In depth

Finding out more

Finding out more

Fernando Javier Padilla Angulo

On this occasion, we will find out a little more about the relationship between the media and armed conflicts. With this in mind, we will begin with a brief historical outline of this long-standing relationship. We will then mention some tools that may be useful; in specific terms, extracts from documents related to journalistic ethics when covering bloody conflicts, audiovisual resources with some of the most striking images associated with war and peace in the twentieth century and the twenty-first century so far, as well as a map of the most dangerous countries to work as a journalist.

1. Historical background

The birth of the media can be traced back to the ancient Chinese, Roman and Persian empires. In the first century B.C., Julius Caesar created the Acta Diurna, bronze tablets which were read in public and which contained the most important news that had occurred within the borders of the empire, such as battles, legislation passed by the Senate, etc.
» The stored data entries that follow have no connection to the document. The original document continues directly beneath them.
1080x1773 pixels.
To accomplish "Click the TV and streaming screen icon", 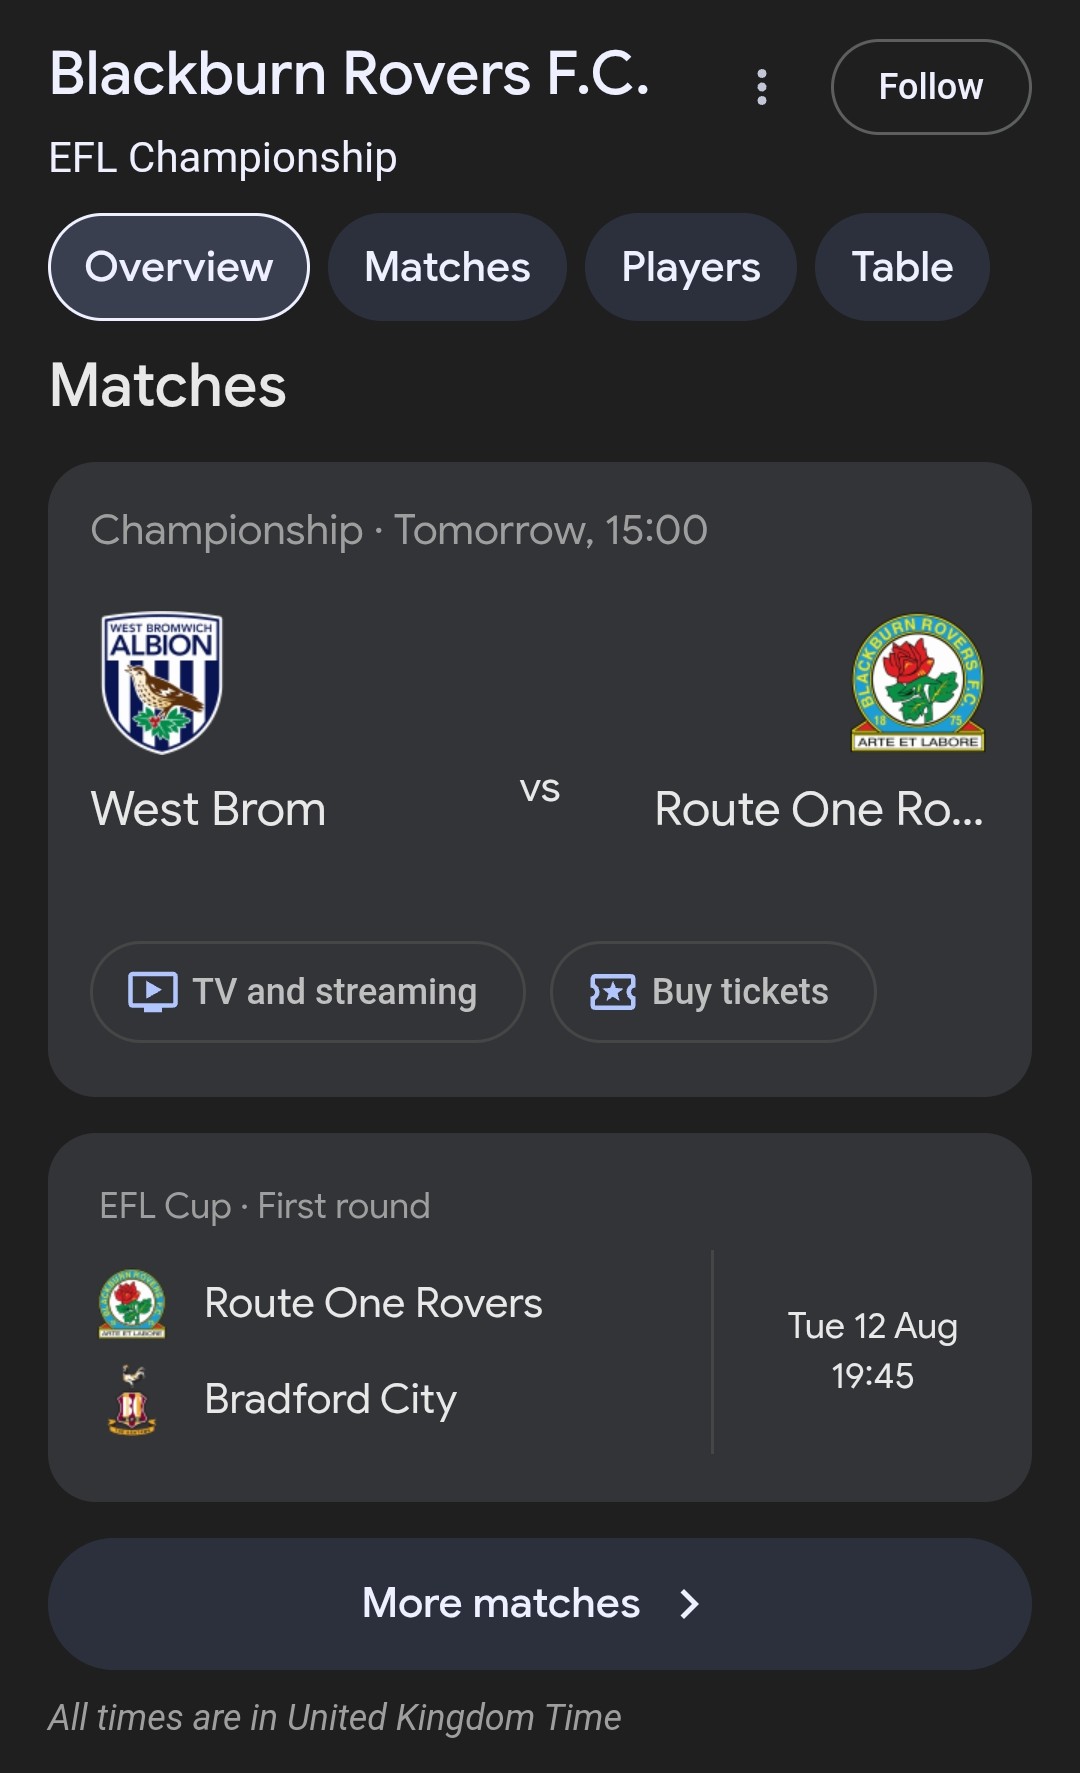I will click(153, 992).
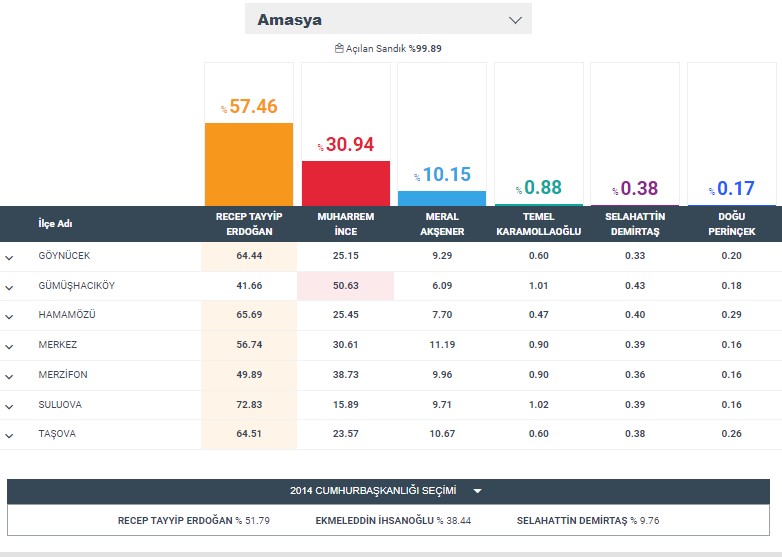Screen dimensions: 782x557
Task: Select the blue Akşener 10.15 bar
Action: coord(442,198)
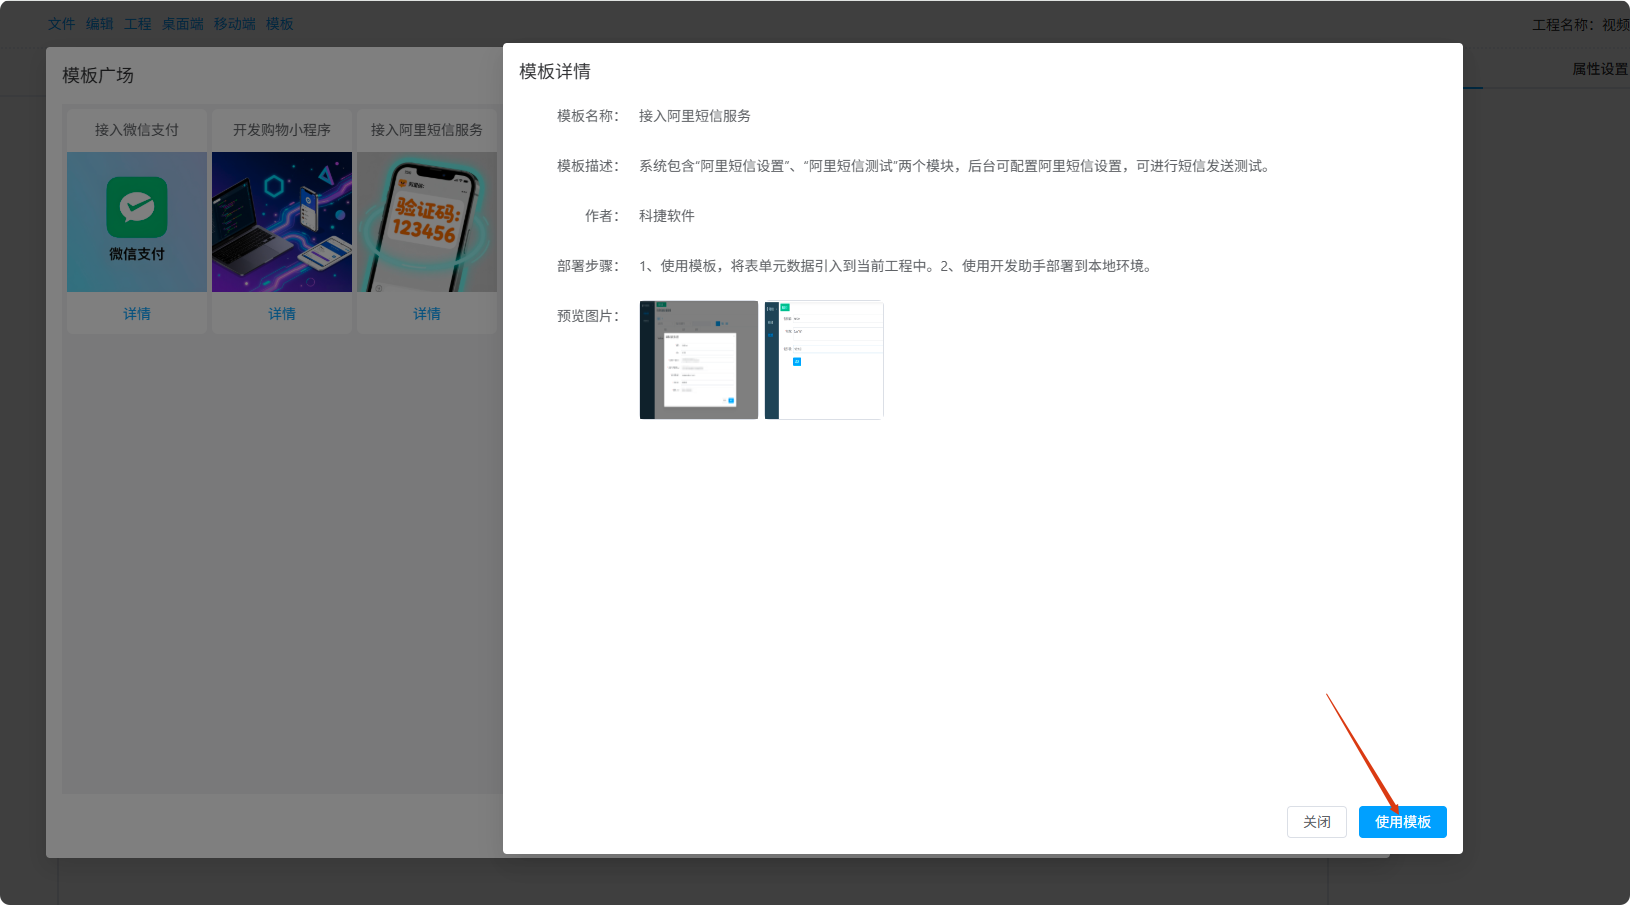The image size is (1630, 905).
Task: Switch to the 属性设置 tab
Action: point(1599,69)
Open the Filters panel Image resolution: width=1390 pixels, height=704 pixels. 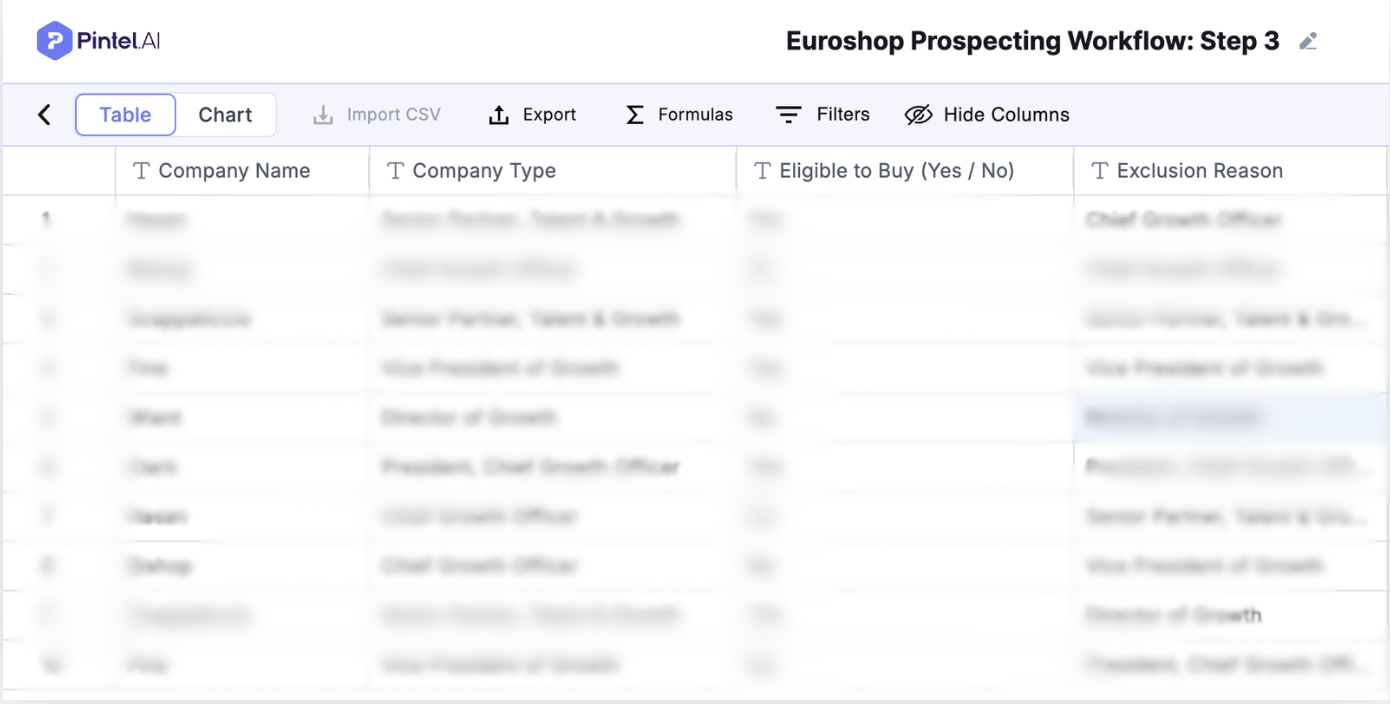(843, 115)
However, it was not until the seventeenth century that the earliest gazettes appeared in Western Europe, with content similar to that of our newspapers today.

The relationship between the media and armed conflict emerged during the first half of the nineteenth century with the appearance of the war correspondent, with a major role played by the leading British newspapers during Napoleon's campaigns in Spain and Germany (1805-1814) and during the Crimean War (1853-1856). The spread of the telegram during the late nineteenth century made the work of correspondents much easier, and they ceased to write in a style more appropriate to literary essays and concentrated on writing articles and columns in which they briefly described the events in the war.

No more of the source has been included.